Sometimes I feel like I need a rubber padded room and 2 year supply of abx to finally mount a proper war against this disease.

I want to self care, recover, and heal but busy toxic life goes on without me while I'm broke and sick. Just want to have a vacation and get better...

Hope is hard to muster without some sort of independent wealth

WalkingbyFaith
Veteran Member


Date Joined Aug 2017
Total Posts : 1682
   Posted 3/7/2018 10:02 AM (GMT -6)   
Suggestion for the hair washing dilemma at the salon:

If you are only getting a cut and not color or a perm, wash your hair at home and have the stylist spray it with water to wet it before cutting. It's cheaper too.

tonyaraven
Regular Member


Date Joined May 2017
Total Posts : 398
   Posted 3/7/2018 10:46 AM (GMT -6)   
Yes! I will never, ever put my head back in that wash bowl again!

Girlie- I've heard Atlas adjustments help a lot of people, but it went horribly wrong for me! One hour after the adjustment I was shaking maddly, super dizzy and nauseous and then a couple days later the pain set in constant in my head and head for 3 months!! I had a massage and she retriggered it, and more intense acupuncture and cupping retriggered it! I'm am so scared that this might have also retriggered it! I haven't had severe neck pain, dizziness, super blurry vision in my right eye and headaches like this in a long time! I'm so very confused what is simply structural (I have a couple bulging discs in my neck) and what is Lyme/co! My llmd thinks that Bartonella keeps popping up and wants to start me on Bactrim or Rifampin, but what scares me is if I start a new antibiotic and herx on top of whatever this whole neurological problem is I don't know if I am strong enough!! But then there is a little part of me that wonders is it the Lyme/co that is doing the attacking of my nervous system and I need to do something about it! I'm trying so hard every time I start to break down crying to pull myself together and say this too shall pass, but I'm really struggling! I wish I really knew the right course of action! So badly wish there was someone who could know exactly what is going on and direct me in the right way. I do trust my llmd but there is only so much they really can do.

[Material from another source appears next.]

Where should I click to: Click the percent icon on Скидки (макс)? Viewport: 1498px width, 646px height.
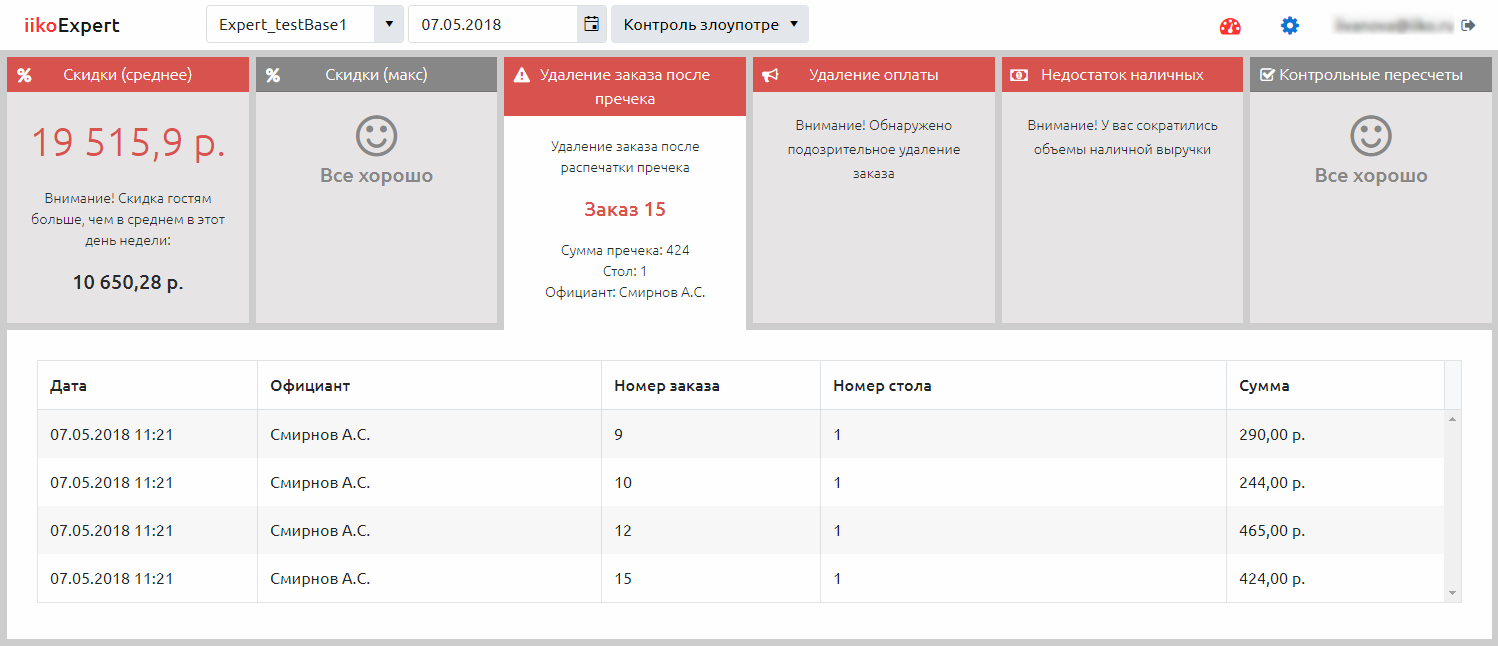[273, 75]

Borrelioburgdorferii- so sorry you too are struggling! I so wish there was some magic wand out there that we could swing and we'd all recover! This disease is not for the weak or poor and I feel like I'm becoming weaker and poorer every day with the amount of money we have spent! We have 3 kids and I have to try not to cry when I think of the amount of money we've spent on my health, it would be one thing if I was all better after the thousands and thousands of dollars we've spent, but I'm not and right now I feel worse then ever and so scared! I know the fear is just feeding away at my nerves, the bugs are probably having a massive party!! But I seriously don't know how to be strong enough not to be so, so scared!

If anyone has any suggestions on whether I should restart my antibiotics and malarone and add Bartonella treatment on top I'd love to get your input, again it's so hard to know what to do!! My whole nervous system is beyond messed up right now! Thanks everyone!